Somebody any idea what we could change / add to make them more resistent to heat and/or probably harder ?!
Thank you so much already, hope someone knows a solution to this 

Thanks, Viv


----------



## lsg (Oct 11, 2018)

I would just switch to making a liquid conditioner with preservative.  Here is the recipe to an easy one that I like:  http://thesoapdish.com/hair-conditioner-formula.htm
You could just refrigerate your conditioner bars until you want to use them.


----------



## Cellador (Oct 11, 2018)

I think the only way to really prevent melting would be to increase the BTMS amount.


----------



## DeeAnna (Oct 11, 2018)

Your recipe is 45% fats that melt at warm room temperatures.
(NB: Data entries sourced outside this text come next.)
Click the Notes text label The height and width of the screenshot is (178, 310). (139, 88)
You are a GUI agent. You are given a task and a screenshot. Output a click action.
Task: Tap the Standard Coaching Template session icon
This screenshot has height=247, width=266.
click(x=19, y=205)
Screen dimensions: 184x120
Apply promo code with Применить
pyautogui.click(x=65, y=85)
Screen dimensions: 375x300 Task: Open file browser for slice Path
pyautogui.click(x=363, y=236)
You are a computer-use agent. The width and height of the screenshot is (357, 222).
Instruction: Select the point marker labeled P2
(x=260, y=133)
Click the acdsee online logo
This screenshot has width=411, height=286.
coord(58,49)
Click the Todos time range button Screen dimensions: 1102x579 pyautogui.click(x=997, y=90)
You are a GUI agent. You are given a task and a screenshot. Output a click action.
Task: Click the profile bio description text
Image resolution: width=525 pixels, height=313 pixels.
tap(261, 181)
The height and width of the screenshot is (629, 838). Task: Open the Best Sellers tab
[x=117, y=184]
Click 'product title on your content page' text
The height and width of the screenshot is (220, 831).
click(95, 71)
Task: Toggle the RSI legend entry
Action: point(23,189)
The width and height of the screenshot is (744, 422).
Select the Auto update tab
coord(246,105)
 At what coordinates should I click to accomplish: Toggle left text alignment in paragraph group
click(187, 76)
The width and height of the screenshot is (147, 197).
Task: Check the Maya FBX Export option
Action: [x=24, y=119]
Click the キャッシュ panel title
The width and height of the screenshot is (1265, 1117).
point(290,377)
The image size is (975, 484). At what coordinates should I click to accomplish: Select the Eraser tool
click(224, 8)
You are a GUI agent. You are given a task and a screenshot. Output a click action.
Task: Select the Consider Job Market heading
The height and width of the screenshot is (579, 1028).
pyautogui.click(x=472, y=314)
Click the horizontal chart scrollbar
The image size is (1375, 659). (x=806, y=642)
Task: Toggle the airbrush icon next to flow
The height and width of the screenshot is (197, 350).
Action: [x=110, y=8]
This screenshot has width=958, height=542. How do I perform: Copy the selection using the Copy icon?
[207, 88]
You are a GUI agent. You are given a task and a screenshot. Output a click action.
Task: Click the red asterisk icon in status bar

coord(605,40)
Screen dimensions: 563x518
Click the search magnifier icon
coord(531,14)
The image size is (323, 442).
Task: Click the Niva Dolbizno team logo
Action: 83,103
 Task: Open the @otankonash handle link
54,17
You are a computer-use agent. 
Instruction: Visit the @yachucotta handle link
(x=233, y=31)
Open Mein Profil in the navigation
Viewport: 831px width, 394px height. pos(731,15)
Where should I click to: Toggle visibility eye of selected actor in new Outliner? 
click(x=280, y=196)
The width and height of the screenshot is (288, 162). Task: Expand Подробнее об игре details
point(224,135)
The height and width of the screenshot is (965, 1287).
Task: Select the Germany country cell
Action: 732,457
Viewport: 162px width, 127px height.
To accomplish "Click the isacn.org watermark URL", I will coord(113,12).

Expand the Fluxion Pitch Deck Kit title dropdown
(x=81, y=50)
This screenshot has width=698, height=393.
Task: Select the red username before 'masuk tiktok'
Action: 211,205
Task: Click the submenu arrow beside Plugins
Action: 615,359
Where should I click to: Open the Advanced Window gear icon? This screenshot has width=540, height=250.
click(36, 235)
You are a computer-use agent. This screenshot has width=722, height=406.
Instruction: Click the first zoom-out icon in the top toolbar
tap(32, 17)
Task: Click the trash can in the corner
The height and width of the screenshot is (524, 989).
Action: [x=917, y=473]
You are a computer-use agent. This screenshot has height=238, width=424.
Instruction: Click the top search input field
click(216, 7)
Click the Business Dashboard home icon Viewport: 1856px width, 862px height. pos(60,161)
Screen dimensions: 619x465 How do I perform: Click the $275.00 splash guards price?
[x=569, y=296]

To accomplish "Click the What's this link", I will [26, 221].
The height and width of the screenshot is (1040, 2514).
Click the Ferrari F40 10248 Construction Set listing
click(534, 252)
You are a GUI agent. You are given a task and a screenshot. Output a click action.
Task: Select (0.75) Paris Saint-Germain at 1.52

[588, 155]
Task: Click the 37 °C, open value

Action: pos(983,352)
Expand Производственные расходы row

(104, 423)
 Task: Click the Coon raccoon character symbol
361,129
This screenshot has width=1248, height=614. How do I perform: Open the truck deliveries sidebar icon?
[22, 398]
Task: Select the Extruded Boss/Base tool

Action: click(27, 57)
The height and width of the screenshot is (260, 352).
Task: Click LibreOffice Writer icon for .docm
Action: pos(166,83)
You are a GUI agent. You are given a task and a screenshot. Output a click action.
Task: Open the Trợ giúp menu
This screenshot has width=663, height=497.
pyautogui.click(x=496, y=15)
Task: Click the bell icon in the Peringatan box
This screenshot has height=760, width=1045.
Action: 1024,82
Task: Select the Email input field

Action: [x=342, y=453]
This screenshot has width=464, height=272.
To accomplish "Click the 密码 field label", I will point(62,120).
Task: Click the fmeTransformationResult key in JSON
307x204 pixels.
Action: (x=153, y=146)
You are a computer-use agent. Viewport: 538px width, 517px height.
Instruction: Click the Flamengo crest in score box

Shea melts around 90F, cocoa around 100F, and coconut around 75F. I'd say that's a likely reason why your product is soft and melty. I agree with Cellador. You need to increase the melt temperature by increasing the BTMS or possibly the cetyl alcohol.


----------



## viviennemnl (Oct 15, 2018)

thank you guys for your suggestions to increase the btms amount. any idea what should be the min. % to keep it from melting? thank you @Cellador and @DeeAnna


----------



## dixiedragon (Oct 15, 2018)

Is 92 degree coconut oil available where you are? That might be a way to keep the same recipe but make it less melty.


----------



## viviennemnl (Oct 16, 2018)

dixiedragon said:


> Is 92 degree coconut oil available where you are? That might be a way to keep the same recipe but make it less melty.


thanks but, unfortunately not. virgin coconut oil only...


----------



## Sk8rTips (Oct 18, 2018)

Just popping in quickly to thank lsg for the recipe link - I've been looking for one to try! And best of luck to you, Vivien


----------